Alnylam (Nasdaq: ALNY) is delivering on a bold vision to turn scientific possibility into reality, with a robust RNA interference (RNAi) therapeutics platform. As the pioneer in RNAi and the leading RNAi therapeutics company, we have always been uncompromisingly dedicated to translating the breakthrough science into transformational medicines to help as many people as possible. Long focused on rare and genetic diseases, our scientific advances are now allowing us to bring the power of RNAi therapeutics to more prevalent diseases and as a result, we are beginning to recognize the full potential of this new class of medicines.
Alnylam is committed to its journey to become a top 5 independent, global biopharma company. We are already admired and recognized for our dedication to patients, company culture that empowers people to do their best work, track record of scientific innovation, social responsibility, and commercial excellence.
Founded in 2002, and headquartered in Cambridge, Mass., Alnylam has over 1,650 employees at work across the globe. We are seeking smart, passionate, “change the world” kind of people who are ready to say, “challenge accepted” to our mission. Thanks to the commitment of every employee globally, Alnylam is proud to have been recognized as one of Fast Company’s 2021 Best Workplaces for Innovators, a Science Magazine Top Employer three years in a row (2019-2021), a Boston Globe Top Places to Work seven years in a row (2015-2021), a Great Place to Work in Asia, Japan, Brazil, the U.K., Germany, Spain, Netherlands, Italy, France and Switzerland, Seramount’s 100 Best Companies (formerly Working Mother 100 Best Companies) and Best Companies for Dads, Bloomberg’s Gender Equality Index two years in a row (2021-2022), among others. At Alnylam, we are committed to fostering a diverse, equitable and inclusive work environment, culture, and workforce, and we support several Employee Resource Networks.
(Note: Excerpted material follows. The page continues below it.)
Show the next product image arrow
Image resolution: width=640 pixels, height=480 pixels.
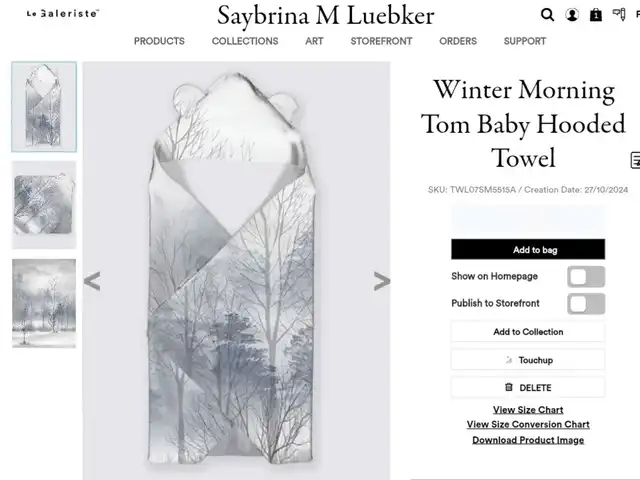382,281
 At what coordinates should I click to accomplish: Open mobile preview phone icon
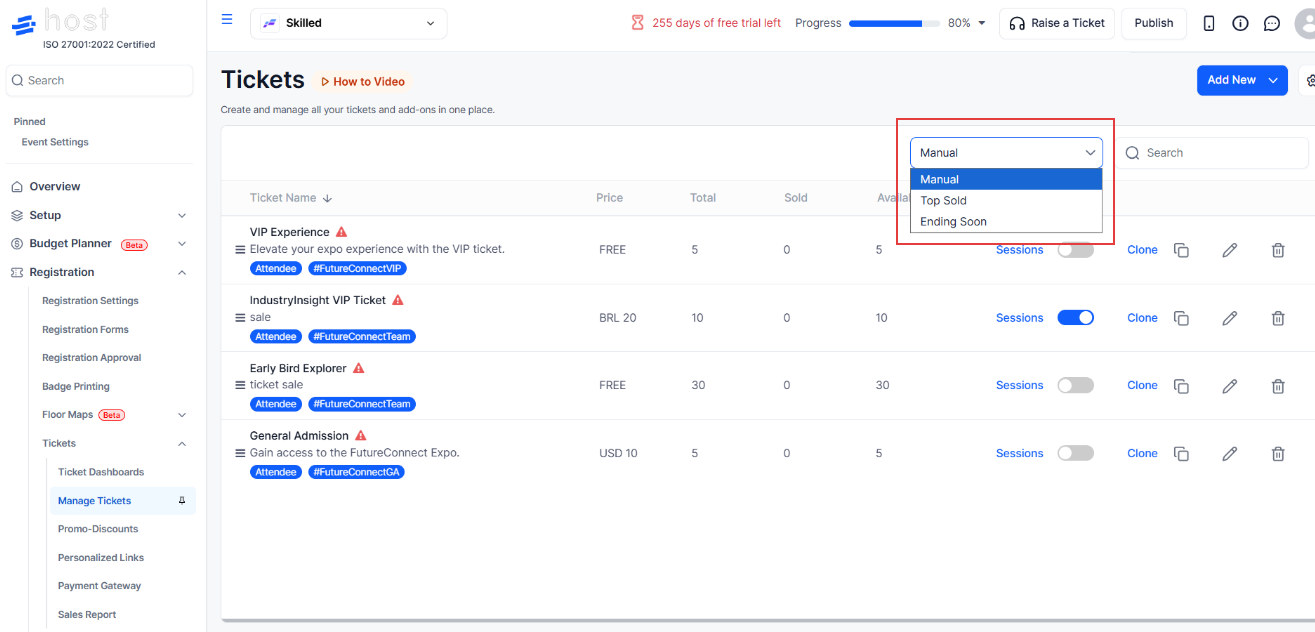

The Manufacturing Technical Services group is searching for an exceptional candidate to join our team as a Senior Engineer. The successful candidate will be responsible for technical and GMP support of internal manufacturing operations, especially for the supply of lipid nanoparticle (LNP) drug product. This position is responsible for partnering with our internal manufacturing organization to establish a robust technical working relationship, implementation of process improvements, and ensuring process consistency for the LNP manufacturing process. The candidate should have a strong background in biotechnology or chemical engineering and in using statistical tools to identify, analyze, and interpret patterns and trends in complex data sets for the diagnosis and prediction of process trends.
The candidate will be responsible for fostering effective cross-functional working relationships with internal and external groups to support technology/process transfer, day-to-day manufacturing operations. The candidate will utilize their technical process knowledge and relevant statistical tools to in resolving CAPA and deviation resolution, and change control scoping, as well as support regulatory submissions and risk assessments.
- Work in a matrixed environment of engineering and scientific professionals to provide high level technical support for the lipid nanoparticle production process.
- Through application of scientific and engineering principles, become a technically competent process expert to support internal manufacturing with respect to decisions making to ensure continued supply and continuous improvement.
- Support deviation investigations and continued process improvement through statistical analysis of manufacturing data and thorough understanding of fundamental unit operation principles.
- Drive cGMP compliance in manufacturing, and identify process improvements opportunities
- Act as key technical contact including, but not limited to, providing PIP support, batch record review, technology transfer and validation support.
- Preparing reports for management stating trends, patterns, and predictions using relevant data
- Develop and foster a collaborative environment to ensure effective, constructive relationships between internal and external partners.
- Works with internal manufacturers to identify and implement cost savings and process improvements while working within the GMP framework.
- Previous experience with at least of the following is desired:
- LNP processing
- Parenteral/fill finish manufacturing operations
- Oligonucleotide, or small molecule production
- GMP manufacturing
- 6-9 years’ experience (BS) or 5+ years’ experience (MS) or 0 - 3 years’ experience (Ph.D.) in related science or engineering field
- Experience with lipid nanoparticle production, parenteral drug production chemical synthesis, solid phase synthesis, or small molecule manufacturing.
- Experience with statistical analysis tools such as JMP, Minitab, and SIMCA
- Proven ability to solve complex technical and equipment qualification challenges using a rational, scientific approach
- If employed in the U.S., being fully vaccinated against COVID-19 as defined by the Centers for Disease Control and Prevention (CDC) is required
- Knowledge of cGXP.
- If employed in the U.S., being fully vaccinated against COVID-19 as defined by the Centers for Disease Control and Prevention (CDC) is required.
Alnylam Pharmaceuticals is an EEO employer committed to an exciting, diverse, and enriching work environment.